===== Exercise materials
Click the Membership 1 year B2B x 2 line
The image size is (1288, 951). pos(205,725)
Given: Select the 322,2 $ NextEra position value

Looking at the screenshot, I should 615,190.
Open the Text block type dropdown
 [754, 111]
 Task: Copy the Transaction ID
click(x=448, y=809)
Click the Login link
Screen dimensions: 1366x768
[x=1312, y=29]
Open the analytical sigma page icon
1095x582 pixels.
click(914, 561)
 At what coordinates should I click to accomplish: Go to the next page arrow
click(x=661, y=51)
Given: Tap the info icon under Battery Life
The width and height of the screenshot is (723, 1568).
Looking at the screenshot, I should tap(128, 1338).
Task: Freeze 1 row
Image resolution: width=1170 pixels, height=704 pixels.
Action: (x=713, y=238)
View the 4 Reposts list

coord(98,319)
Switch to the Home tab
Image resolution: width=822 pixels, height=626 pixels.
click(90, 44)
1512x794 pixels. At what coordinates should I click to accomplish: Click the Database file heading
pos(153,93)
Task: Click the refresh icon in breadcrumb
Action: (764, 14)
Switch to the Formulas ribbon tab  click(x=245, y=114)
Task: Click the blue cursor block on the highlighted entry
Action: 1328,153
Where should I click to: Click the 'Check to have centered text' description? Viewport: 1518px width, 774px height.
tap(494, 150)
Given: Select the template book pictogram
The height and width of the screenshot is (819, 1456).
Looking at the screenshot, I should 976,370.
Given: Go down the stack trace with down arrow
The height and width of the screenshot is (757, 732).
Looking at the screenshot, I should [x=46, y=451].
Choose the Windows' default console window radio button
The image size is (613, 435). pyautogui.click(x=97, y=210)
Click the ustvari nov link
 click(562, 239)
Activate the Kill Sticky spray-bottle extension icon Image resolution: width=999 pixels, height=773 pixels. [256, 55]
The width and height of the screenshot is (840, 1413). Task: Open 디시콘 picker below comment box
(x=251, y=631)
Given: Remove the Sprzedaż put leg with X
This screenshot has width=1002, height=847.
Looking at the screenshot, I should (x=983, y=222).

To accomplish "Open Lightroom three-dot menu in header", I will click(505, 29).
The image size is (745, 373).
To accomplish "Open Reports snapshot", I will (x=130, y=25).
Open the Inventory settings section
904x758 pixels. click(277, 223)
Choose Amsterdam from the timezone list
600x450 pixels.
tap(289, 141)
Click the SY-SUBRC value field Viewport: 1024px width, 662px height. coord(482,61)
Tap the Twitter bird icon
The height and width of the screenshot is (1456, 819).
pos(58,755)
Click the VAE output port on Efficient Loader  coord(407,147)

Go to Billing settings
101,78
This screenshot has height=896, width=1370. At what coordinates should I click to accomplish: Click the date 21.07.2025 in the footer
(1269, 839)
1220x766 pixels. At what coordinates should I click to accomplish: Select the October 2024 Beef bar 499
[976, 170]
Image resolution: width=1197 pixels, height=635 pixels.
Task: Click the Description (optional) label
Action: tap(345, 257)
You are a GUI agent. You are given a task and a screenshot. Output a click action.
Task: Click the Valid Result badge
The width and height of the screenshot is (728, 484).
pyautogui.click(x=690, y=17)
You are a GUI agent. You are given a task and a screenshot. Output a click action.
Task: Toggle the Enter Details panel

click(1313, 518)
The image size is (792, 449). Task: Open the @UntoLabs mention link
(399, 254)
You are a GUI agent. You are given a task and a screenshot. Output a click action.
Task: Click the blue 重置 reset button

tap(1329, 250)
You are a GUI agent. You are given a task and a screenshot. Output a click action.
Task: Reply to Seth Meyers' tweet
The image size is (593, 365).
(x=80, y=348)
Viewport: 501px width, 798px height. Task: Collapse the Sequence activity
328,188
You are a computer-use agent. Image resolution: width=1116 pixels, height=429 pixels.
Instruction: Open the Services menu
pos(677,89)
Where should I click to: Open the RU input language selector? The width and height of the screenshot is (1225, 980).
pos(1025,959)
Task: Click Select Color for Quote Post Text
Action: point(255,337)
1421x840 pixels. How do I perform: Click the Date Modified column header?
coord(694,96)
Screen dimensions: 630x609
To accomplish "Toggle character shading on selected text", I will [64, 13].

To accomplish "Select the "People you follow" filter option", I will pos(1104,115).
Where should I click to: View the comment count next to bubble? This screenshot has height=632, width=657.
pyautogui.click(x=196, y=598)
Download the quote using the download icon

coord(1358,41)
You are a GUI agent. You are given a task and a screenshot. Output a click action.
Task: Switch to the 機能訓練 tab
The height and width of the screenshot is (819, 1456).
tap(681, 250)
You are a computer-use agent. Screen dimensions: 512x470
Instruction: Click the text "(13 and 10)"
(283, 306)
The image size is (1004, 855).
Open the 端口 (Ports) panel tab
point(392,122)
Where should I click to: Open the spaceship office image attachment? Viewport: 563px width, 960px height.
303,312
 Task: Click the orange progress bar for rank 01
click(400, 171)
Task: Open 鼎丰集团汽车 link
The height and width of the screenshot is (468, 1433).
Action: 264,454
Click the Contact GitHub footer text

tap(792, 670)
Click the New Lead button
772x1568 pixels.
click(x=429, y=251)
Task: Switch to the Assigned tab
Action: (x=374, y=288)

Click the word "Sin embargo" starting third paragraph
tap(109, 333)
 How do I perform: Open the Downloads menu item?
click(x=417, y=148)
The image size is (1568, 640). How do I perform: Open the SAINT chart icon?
==========
What is being asked — Copy out the records from the line containing "The image size is (745, 373)." through the line containing "Action: tap(345, 257)", substituting "Stock" for "Inventory" and keeping everything else the same.

Complete response —
The image size is (745, 373).
To accomplish "Open Reports snapshot", I will (x=130, y=25).
Open the Stock settings section
904x758 pixels. click(277, 223)
Choose Amsterdam from the timezone list
600x450 pixels.
tap(289, 141)
Click the SY-SUBRC value field Viewport: 1024px width, 662px height. coord(482,61)
Tap the Twitter bird icon
The height and width of the screenshot is (1456, 819).
pos(58,755)
Click the VAE output port on Efficient Loader  coord(407,147)

Go to Billing settings
101,78
This screenshot has height=896, width=1370. At what coordinates should I click to accomplish: Click the date 21.07.2025 in the footer
(1269, 839)
1220x766 pixels. At what coordinates should I click to accomplish: Select the October 2024 Beef bar 499
[976, 170]
Image resolution: width=1197 pixels, height=635 pixels.
Task: Click the Description (optional) label
Action: tap(345, 257)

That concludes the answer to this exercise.